§ PROBLEM DETAILS
When you reach the entries below, transcribe each line word for word.

[Collected data]

--------------------------------

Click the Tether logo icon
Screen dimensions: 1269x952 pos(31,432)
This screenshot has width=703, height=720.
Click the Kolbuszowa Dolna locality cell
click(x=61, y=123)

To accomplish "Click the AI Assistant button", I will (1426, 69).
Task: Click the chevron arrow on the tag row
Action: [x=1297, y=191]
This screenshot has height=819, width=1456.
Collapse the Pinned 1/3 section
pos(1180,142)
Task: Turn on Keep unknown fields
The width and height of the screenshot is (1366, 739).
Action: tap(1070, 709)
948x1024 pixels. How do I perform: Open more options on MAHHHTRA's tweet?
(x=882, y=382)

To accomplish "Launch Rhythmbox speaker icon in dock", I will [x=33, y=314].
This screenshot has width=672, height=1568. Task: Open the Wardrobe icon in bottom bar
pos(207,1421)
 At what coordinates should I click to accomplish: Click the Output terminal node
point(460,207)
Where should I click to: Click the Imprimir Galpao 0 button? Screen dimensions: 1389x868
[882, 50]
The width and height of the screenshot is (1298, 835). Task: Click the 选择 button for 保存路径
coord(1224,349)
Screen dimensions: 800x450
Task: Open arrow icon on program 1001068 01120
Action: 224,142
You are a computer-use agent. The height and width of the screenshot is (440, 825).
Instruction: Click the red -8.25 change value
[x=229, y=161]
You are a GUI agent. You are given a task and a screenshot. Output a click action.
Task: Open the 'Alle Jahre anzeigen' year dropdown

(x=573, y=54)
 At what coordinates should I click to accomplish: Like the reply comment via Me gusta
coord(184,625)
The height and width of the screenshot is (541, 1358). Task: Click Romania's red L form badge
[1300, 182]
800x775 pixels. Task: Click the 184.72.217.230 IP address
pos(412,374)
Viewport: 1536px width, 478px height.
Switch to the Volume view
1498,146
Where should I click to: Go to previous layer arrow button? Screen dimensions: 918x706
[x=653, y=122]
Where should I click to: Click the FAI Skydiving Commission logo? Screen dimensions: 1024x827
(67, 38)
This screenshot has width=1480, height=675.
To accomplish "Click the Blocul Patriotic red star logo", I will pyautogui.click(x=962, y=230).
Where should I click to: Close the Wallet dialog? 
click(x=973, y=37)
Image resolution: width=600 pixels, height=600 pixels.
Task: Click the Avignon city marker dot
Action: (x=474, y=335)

--------------------------------

§ SOLUTION FOR THIS TASK
Click the Tether logo icon
Screen dimensions: 1269x952 pos(31,432)
This screenshot has width=703, height=720.
Click the Kolbuszowa Dolna locality cell
click(x=61, y=123)

To accomplish "Click the AI Assistant button", I will (1426, 69).
Task: Click the chevron arrow on the tag row
Action: [x=1297, y=191]
This screenshot has height=819, width=1456.
Collapse the Pinned 1/3 section
pos(1180,142)
Task: Turn on Keep unknown fields
The width and height of the screenshot is (1366, 739).
Action: tap(1070, 709)
948x1024 pixels. How do I perform: Open more options on MAHHHTRA's tweet?
(x=882, y=382)

To accomplish "Launch Rhythmbox speaker icon in dock", I will [x=33, y=314].
This screenshot has width=672, height=1568. Task: Open the Wardrobe icon in bottom bar
pos(207,1421)
 At what coordinates should I click to accomplish: Click the Output terminal node
point(460,207)
Where should I click to: Click the Imprimir Galpao 0 button? Screen dimensions: 1389x868
[882, 50]
The width and height of the screenshot is (1298, 835). Task: Click the 选择 button for 保存路径
coord(1224,349)
Screen dimensions: 800x450
Task: Open arrow icon on program 1001068 01120
Action: 224,142
You are a computer-use agent. The height and width of the screenshot is (440, 825).
Instruction: Click the red -8.25 change value
[x=229, y=161]
You are a GUI agent. You are given a task and a screenshot. Output a click action.
Task: Open the 'Alle Jahre anzeigen' year dropdown

(x=573, y=54)
 At what coordinates should I click to accomplish: Like the reply comment via Me gusta
coord(184,625)
The height and width of the screenshot is (541, 1358). Task: Click Romania's red L form badge
[1300, 182]
800x775 pixels. Task: Click the 184.72.217.230 IP address
pos(412,374)
Viewport: 1536px width, 478px height.
Switch to the Volume view
1498,146
Where should I click to: Go to previous layer arrow button? Screen dimensions: 918x706
[x=653, y=122]
Where should I click to: Click the FAI Skydiving Commission logo? Screen dimensions: 1024x827
(67, 38)
This screenshot has width=1480, height=675.
To accomplish "Click the Blocul Patriotic red star logo", I will pyautogui.click(x=962, y=230).
Where should I click to: Close the Wallet dialog? 
click(x=973, y=37)
Image resolution: width=600 pixels, height=600 pixels.
Task: Click the Avignon city marker dot
Action: (x=474, y=335)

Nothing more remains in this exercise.